Saved data entries:
----

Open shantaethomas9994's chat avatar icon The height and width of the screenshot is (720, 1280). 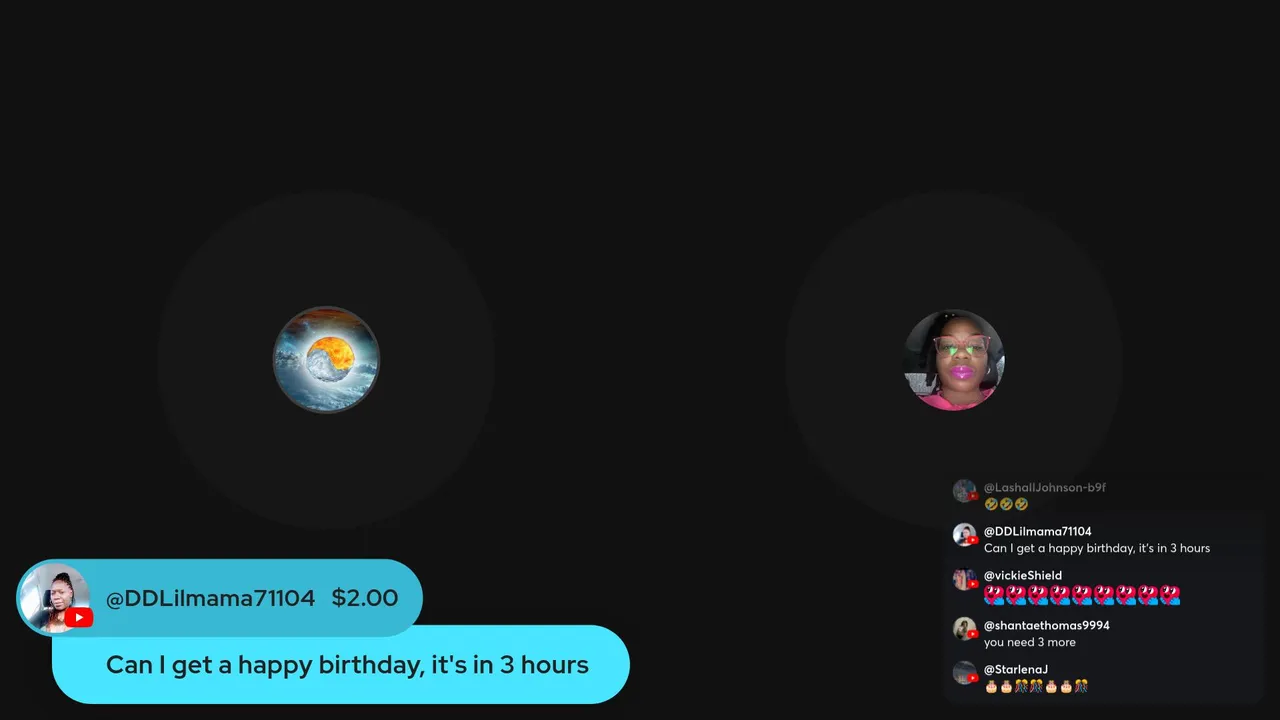[964, 629]
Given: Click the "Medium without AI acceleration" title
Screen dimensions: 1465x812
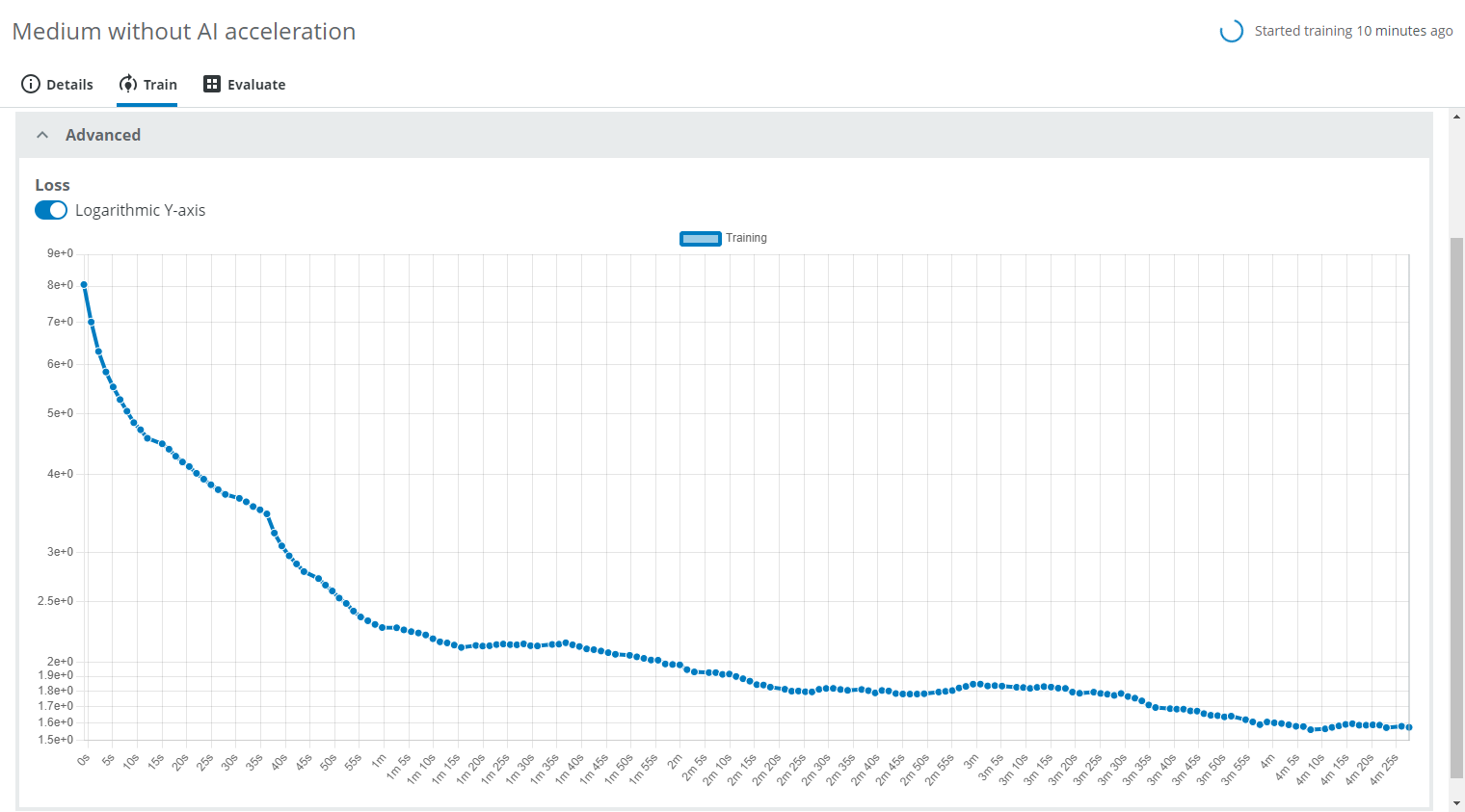Looking at the screenshot, I should (184, 32).
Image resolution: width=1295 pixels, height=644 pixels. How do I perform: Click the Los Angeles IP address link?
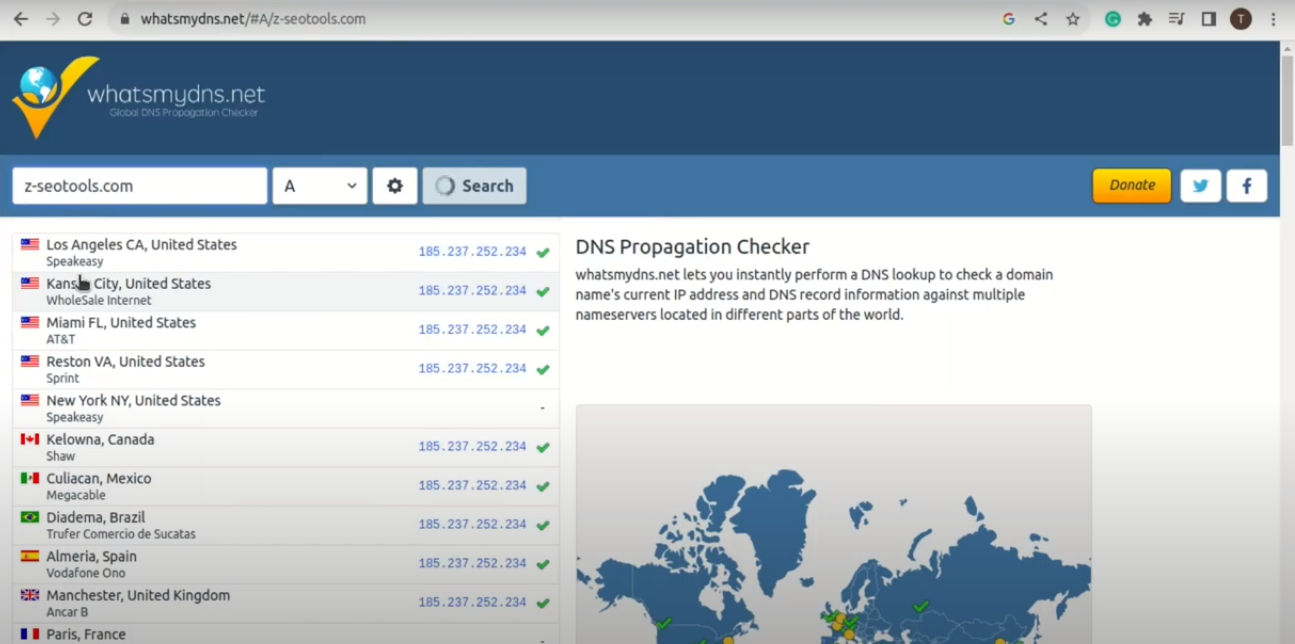click(472, 252)

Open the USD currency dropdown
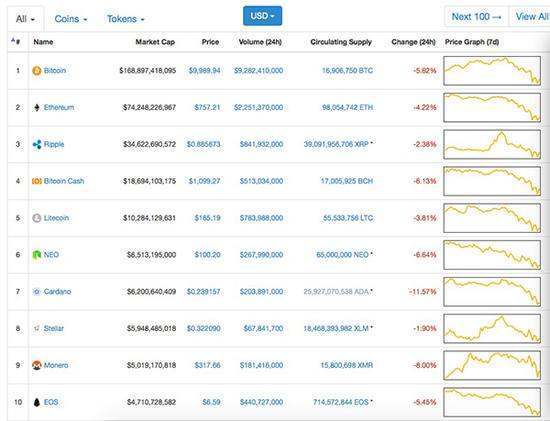(x=262, y=16)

----

TASK DESCRIPTION: Restate word for word the lines that begin at the one containing "Screen dimensions: 1465x812" and end with the final line of the records. Pictures stay out.

EXERCISE RESULT:
Screen dimensions: 1465x812
Looking at the screenshot, I should (184, 32).
Image resolution: width=1295 pixels, height=644 pixels. How do I perform: Click the Los Angeles IP address link?
click(472, 252)

Open the USD currency dropdown
(x=262, y=16)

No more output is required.